Records from a data source:
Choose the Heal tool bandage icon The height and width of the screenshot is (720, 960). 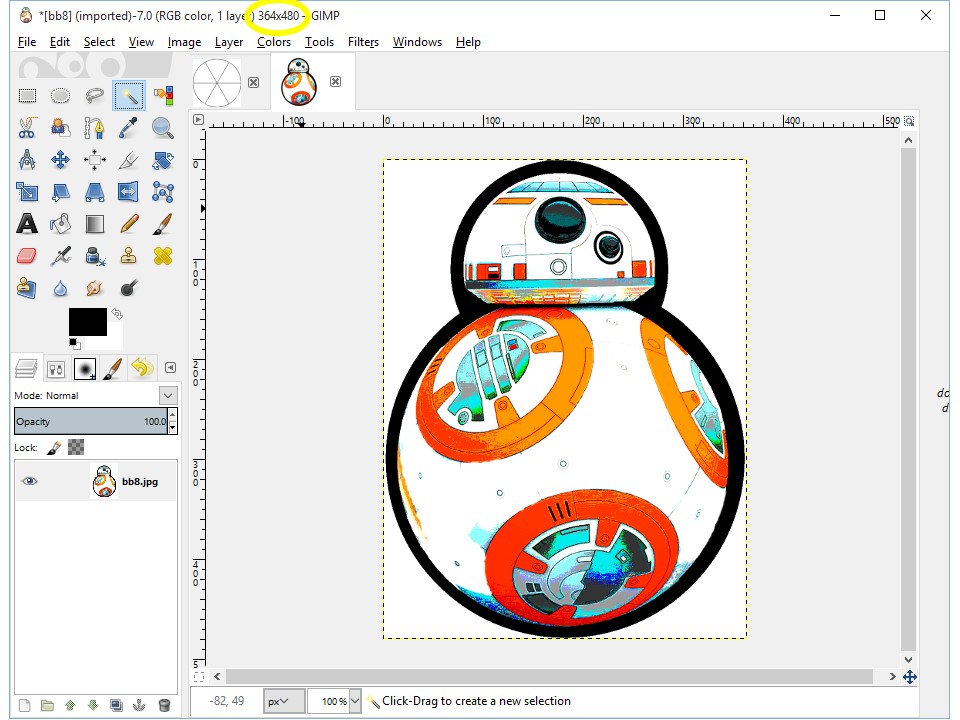click(162, 256)
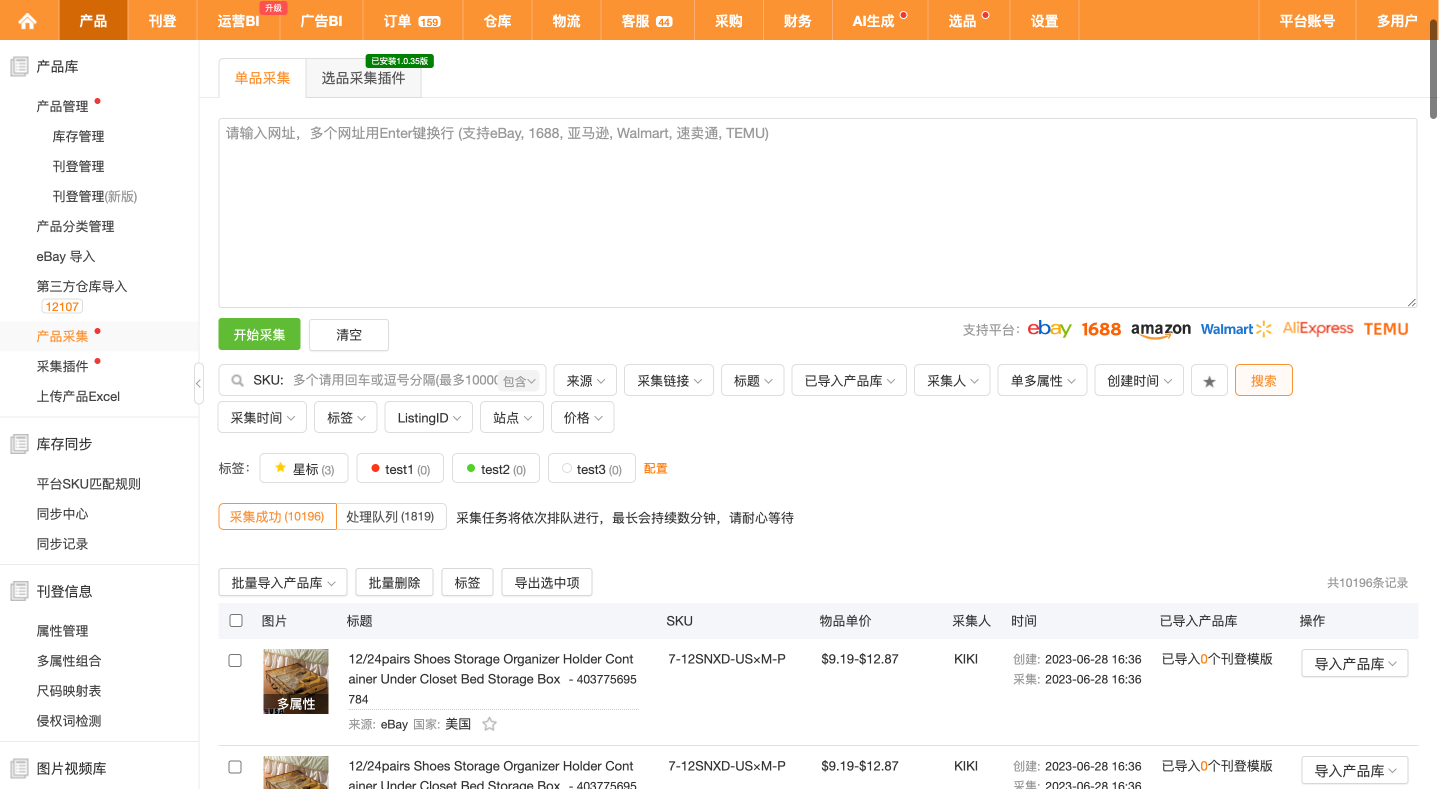
Task: Open the 价格 filter dropdown
Action: [x=582, y=418]
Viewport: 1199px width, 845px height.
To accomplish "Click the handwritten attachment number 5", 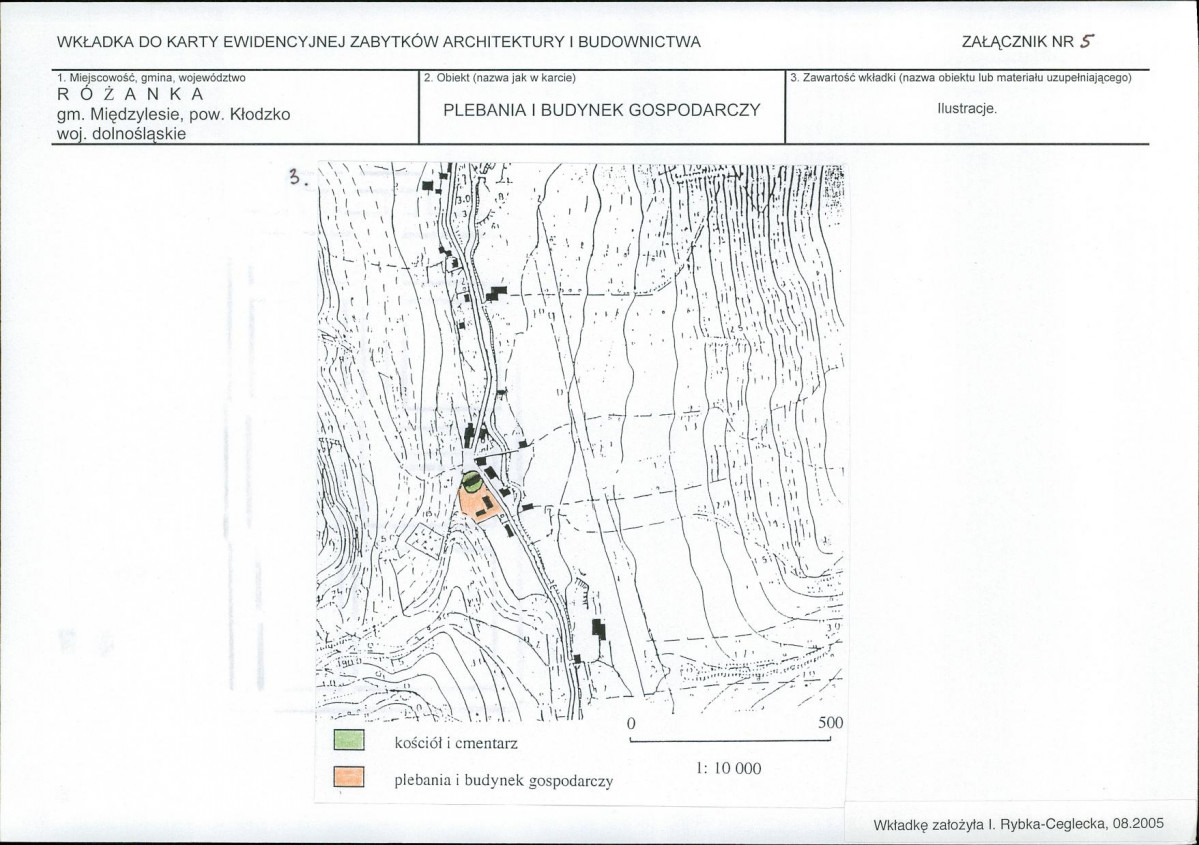I will tap(1087, 42).
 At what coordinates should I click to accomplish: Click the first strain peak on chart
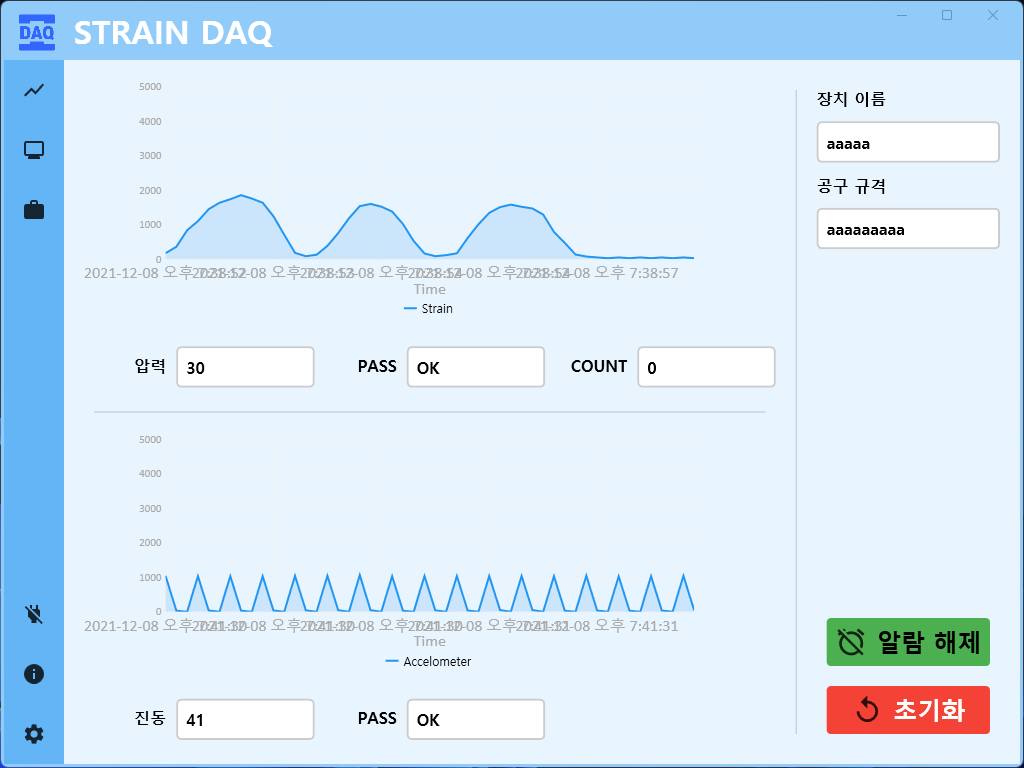(241, 195)
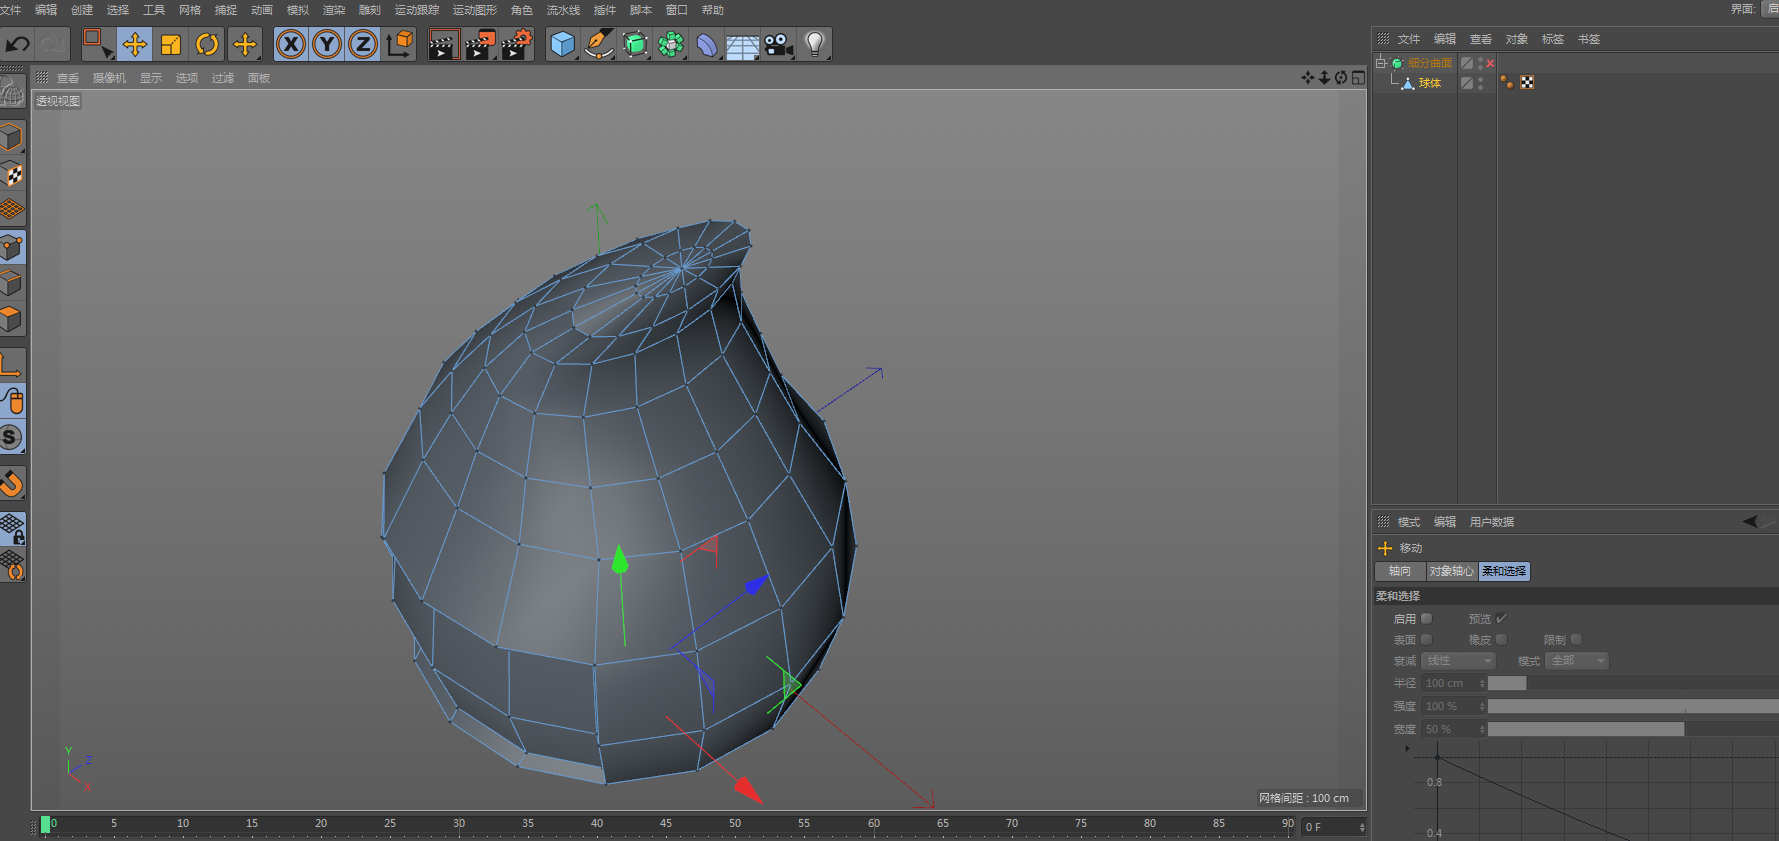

• **What to produce**:
Please reproduce the records from the line containing "At what coordinates" through the end of the records, leaving the pictures out.

• **Solution to this task**:
 At what coordinates should I click to accomplish: Click the first strain peak on chart
(241, 195)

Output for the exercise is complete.